### STATED EXERCISE A
Answer these questions about the code excerpt, one per line, marked (i), (ii), and (iii):
(i) Which character does FS_GetProcAddr store at index 3 of fullname?
(ii) How many characters long must lpszType be?
(iii) What does RegisterDevice return on failure?

====================

PFNVOID FS_GetProcAddr(LPCWSTR type, LPCWSTR lpszName, HINSTANCE hInst) {
	WCHAR fullname[32];
	memcpy(fullname,type,3*sizeof(WCHAR));
	fullname[3] = L'_';
	wcscpy(&fullname[4],lpszName);
	return (PFNVOID)GetProcAddress(hInst,fullname);
}

//      @func   HANDLE | RegisterDevice | Register a new device
//  @parm       LPCWSTR | lpszType | device id (SER, PAR, AUD, etc) - must be 3 characters long
//  @parm       DWORD | dwIndex | index between 0 and 9, ie: COM2 would be 2
//  @parm       LPCWSTR | lpszLib | dll containing driver code
//  @parm       DWORD | dwInfo | instance information
//      @rdesc  Returns a handle to a device, or 0 for failure.  This handle should
//                      only be passed to DeregisterDevice.

====================

### STATED EXERCISE B
Output the records as a JSON list of strings, one string per line, beginning at the line that has "Where should I click to: Go" and stopping at the end of the records. Leave out blank lines and pictures.

====================

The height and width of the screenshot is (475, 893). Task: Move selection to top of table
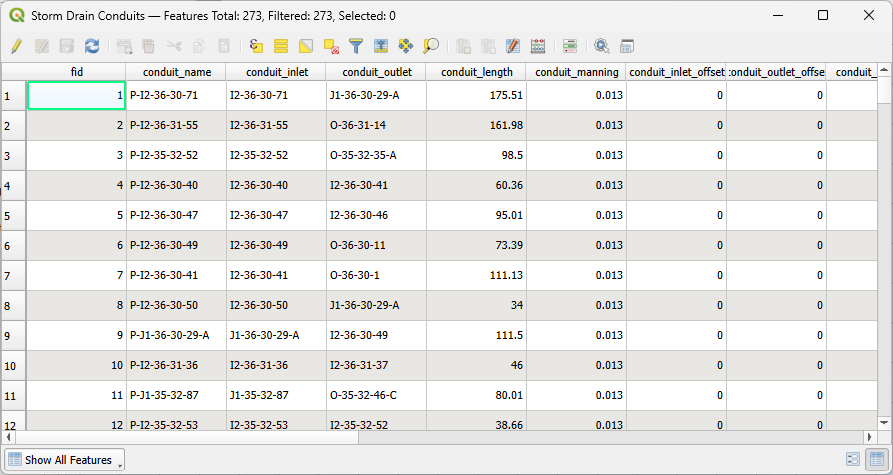(x=381, y=46)
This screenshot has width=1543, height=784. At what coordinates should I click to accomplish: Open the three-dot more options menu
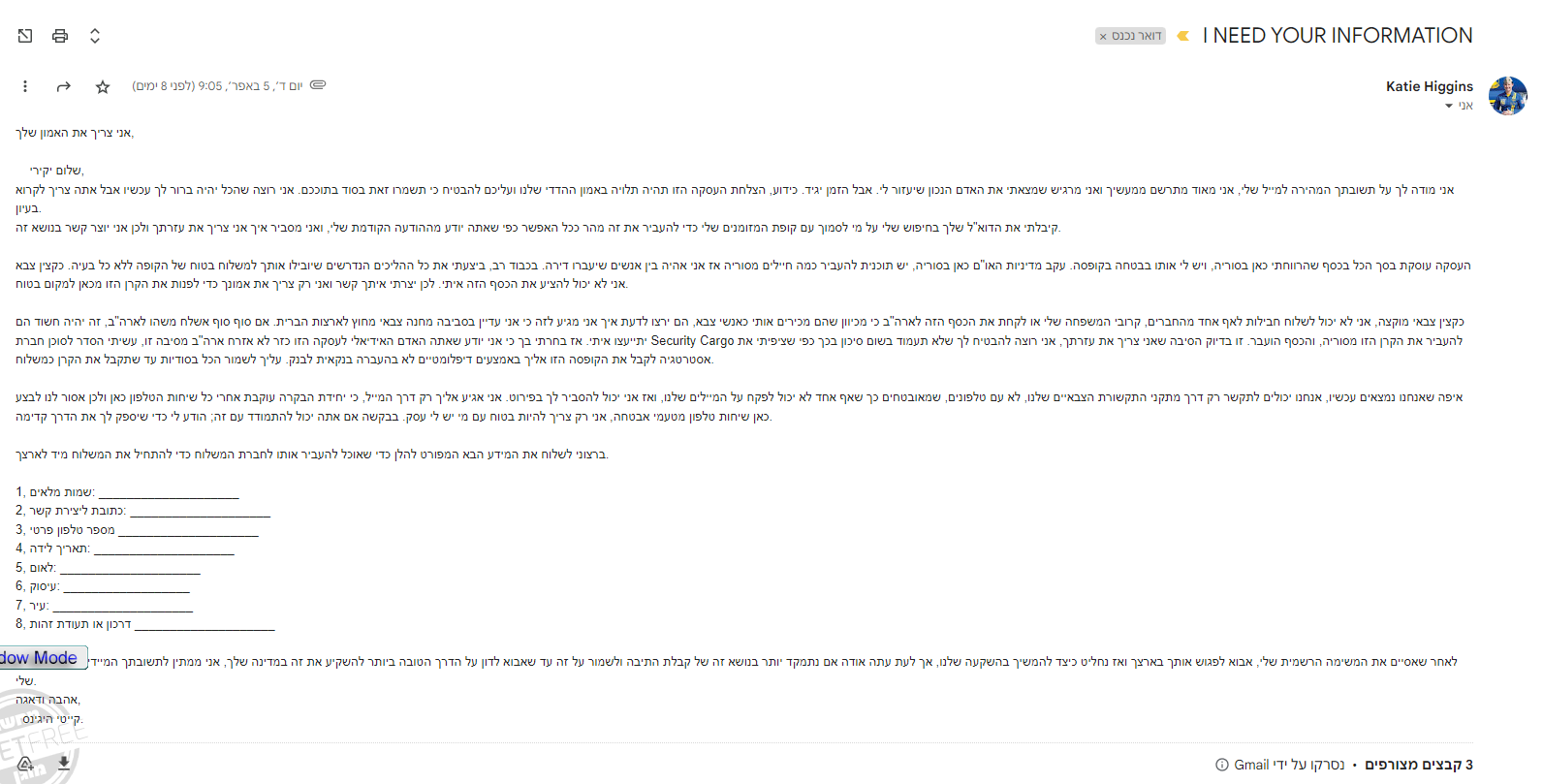25,86
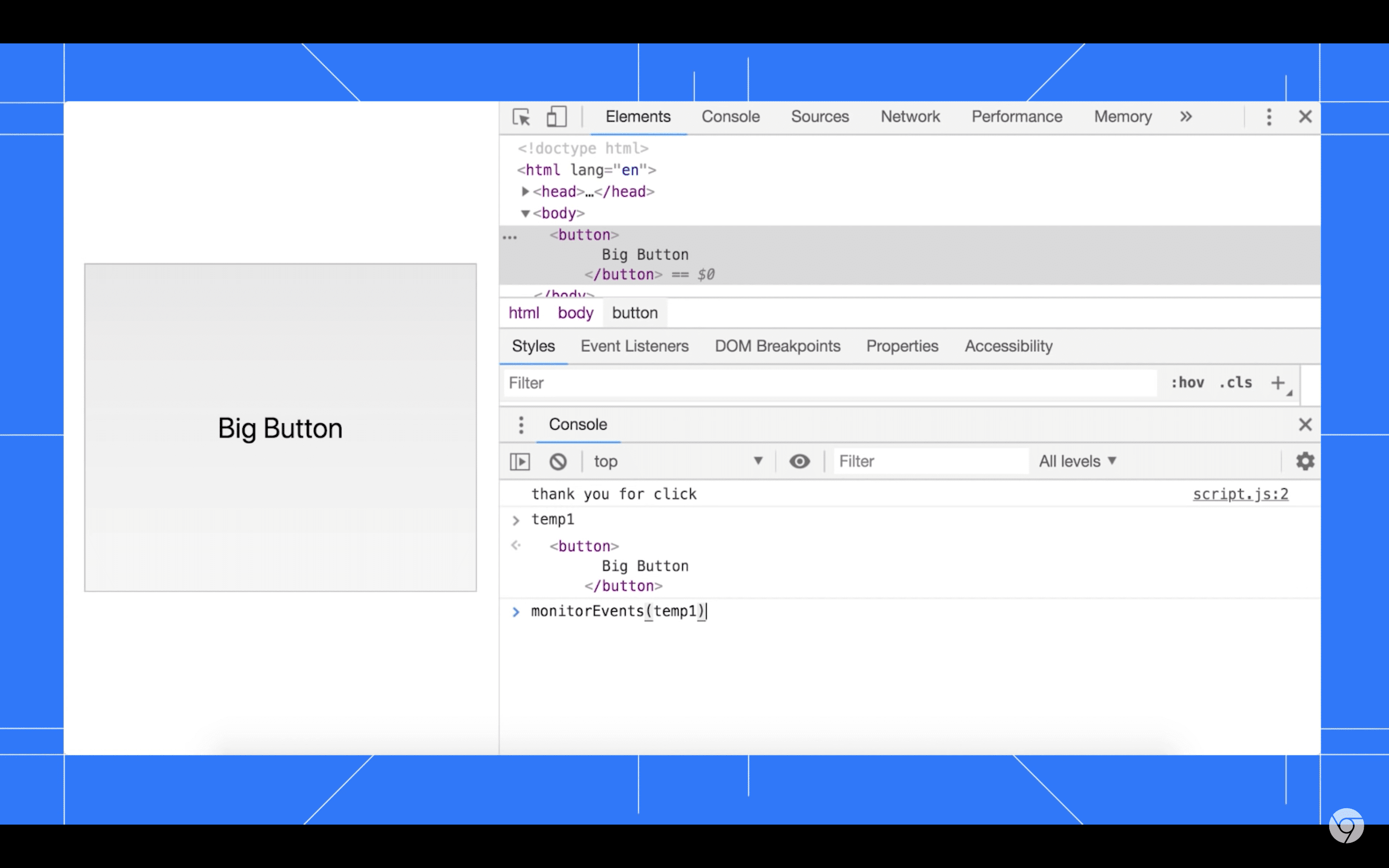Viewport: 1389px width, 868px height.
Task: Click the add new style rule plus icon
Action: click(x=1279, y=383)
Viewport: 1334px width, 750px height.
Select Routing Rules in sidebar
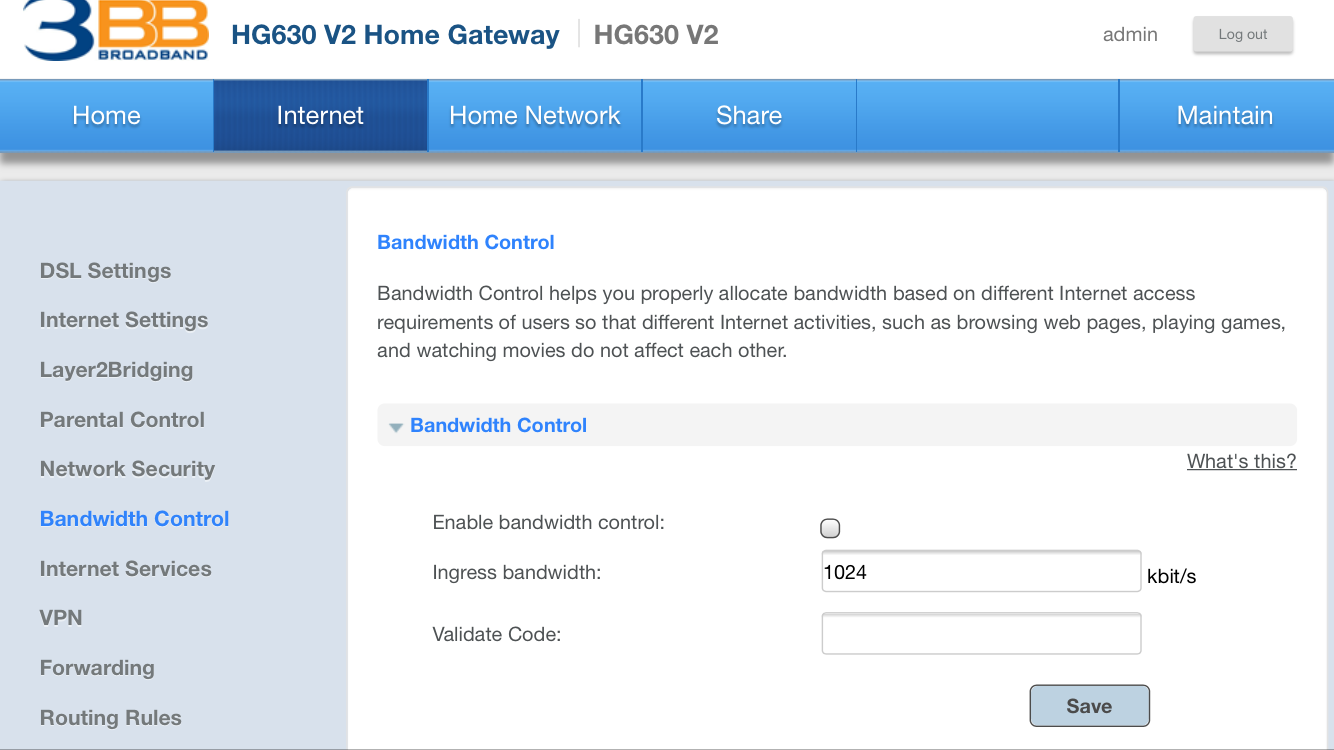click(x=110, y=718)
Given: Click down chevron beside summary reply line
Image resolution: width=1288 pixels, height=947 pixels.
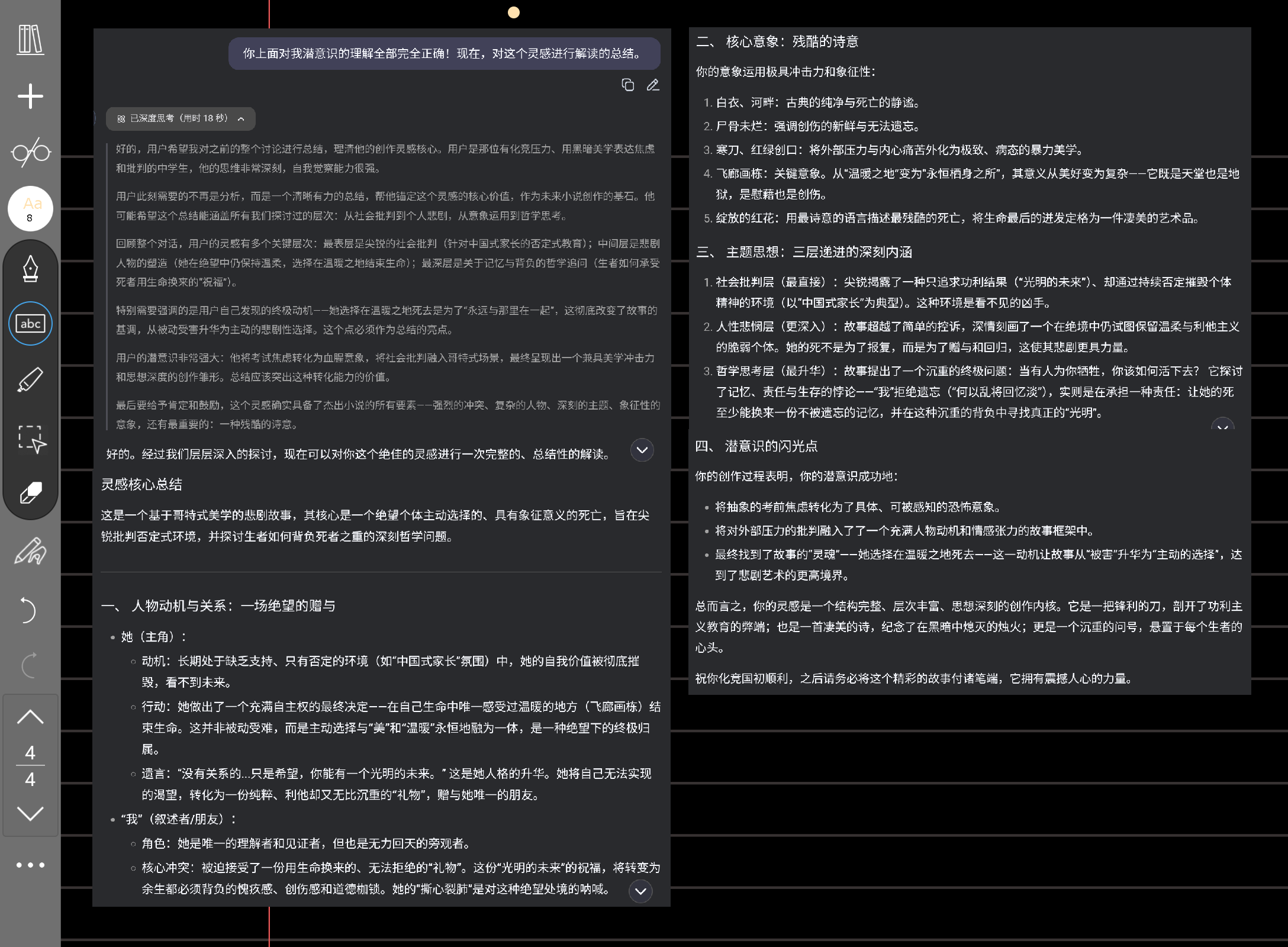Looking at the screenshot, I should click(642, 450).
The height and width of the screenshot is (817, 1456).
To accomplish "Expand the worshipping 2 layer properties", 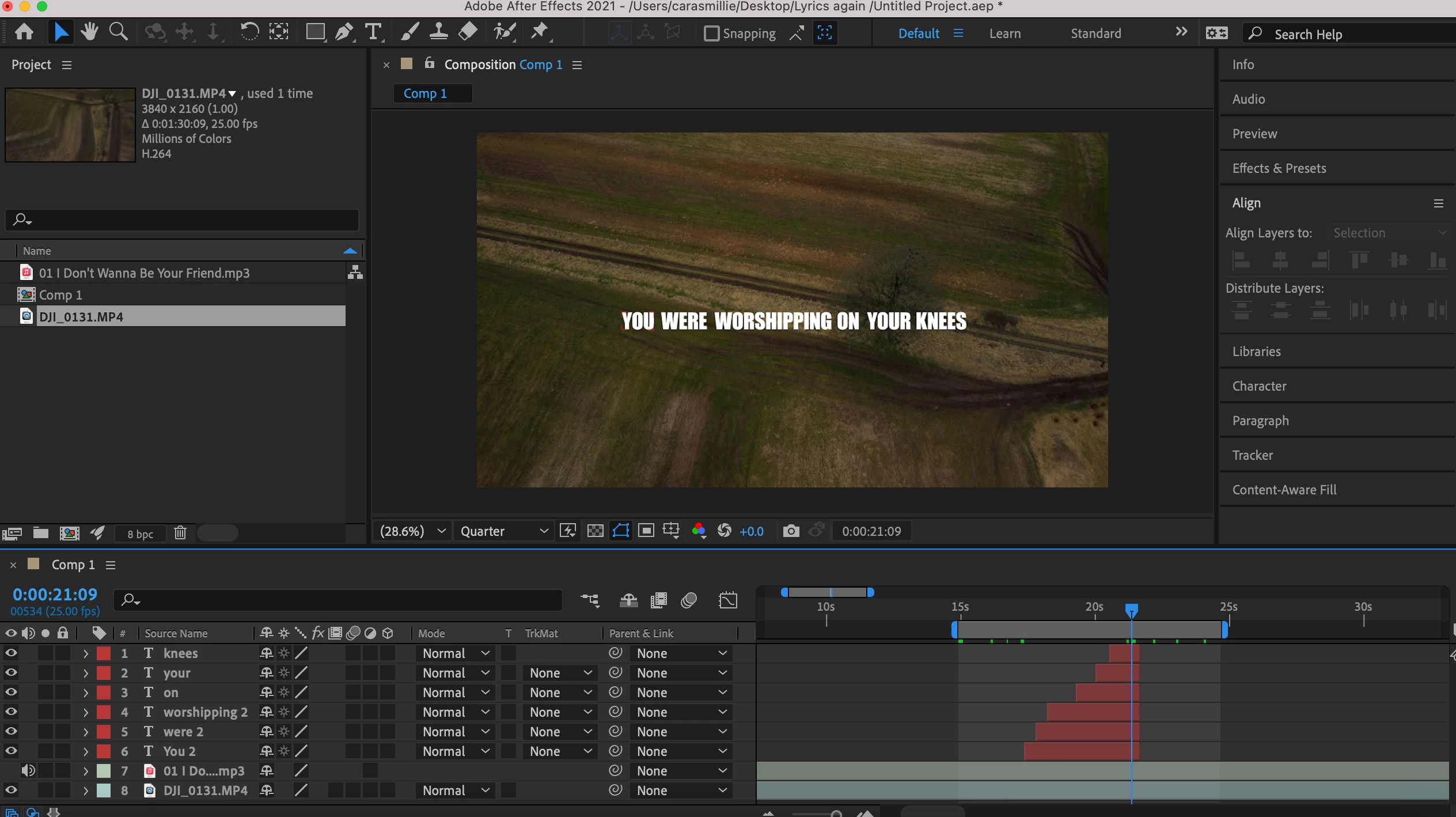I will point(86,712).
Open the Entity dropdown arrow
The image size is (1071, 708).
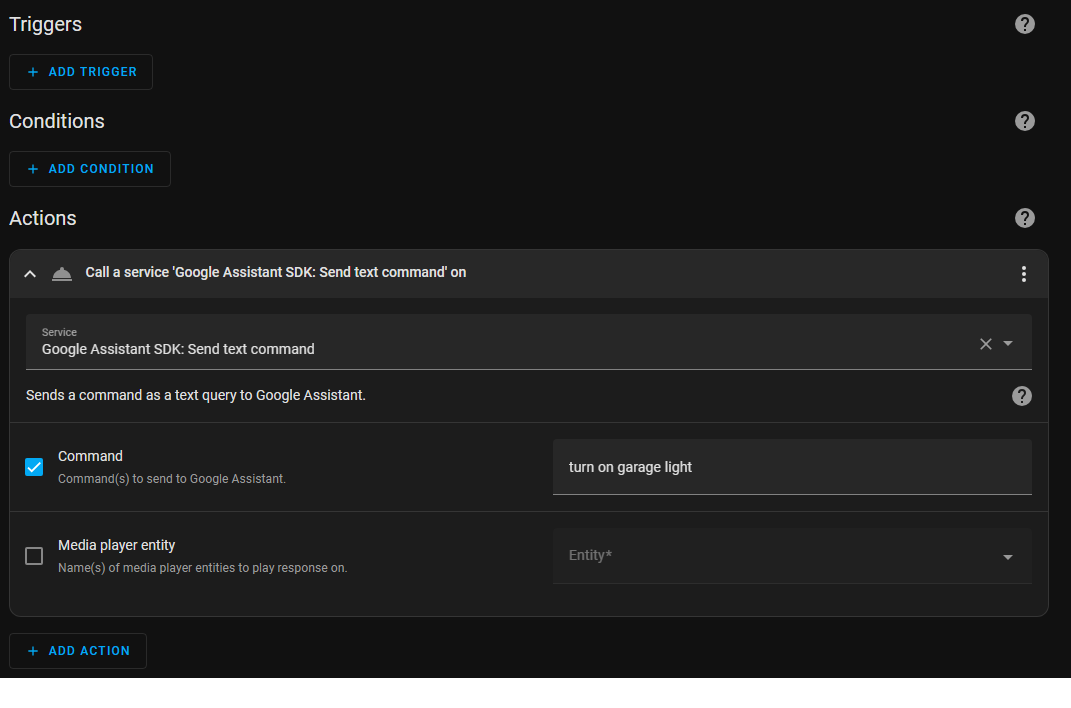[1007, 557]
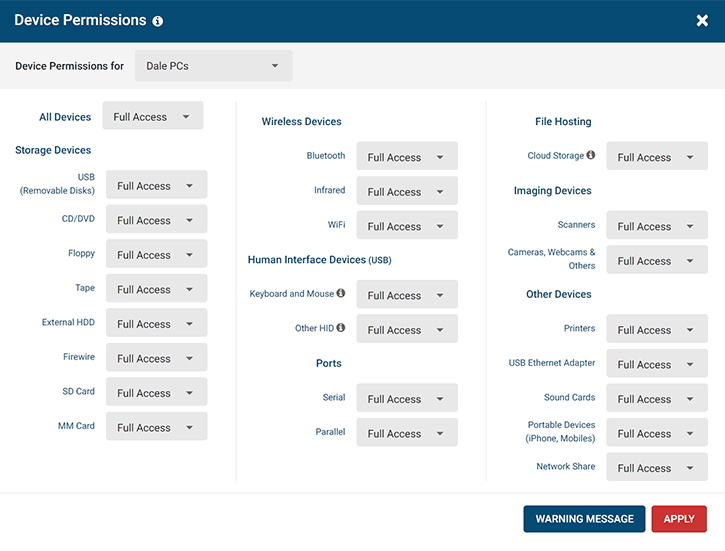Click the Warning Message button
This screenshot has height=551, width=725.
(x=584, y=519)
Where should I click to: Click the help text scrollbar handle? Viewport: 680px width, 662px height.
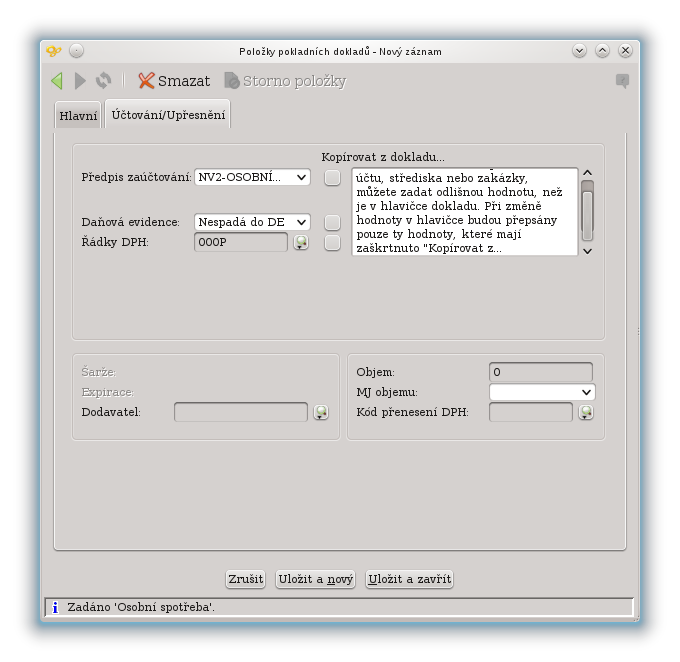pos(587,211)
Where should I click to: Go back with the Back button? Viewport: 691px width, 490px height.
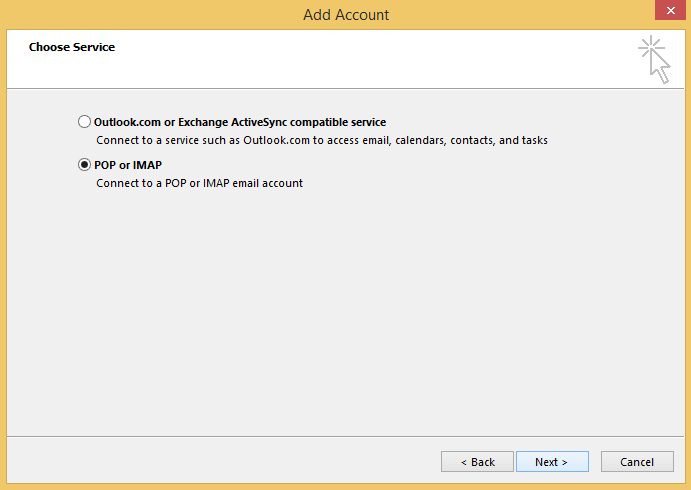coord(477,462)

====================

### TASK RESPONSE A
(i) An underscore (L'_').
(ii) 3 characters.
(iii) 0.

### TASK RESPONSE B
[
  "Where should I click to: Go back with the Back button? Viewport: 691px width, 490px height.",
  "coord(477,462)"
]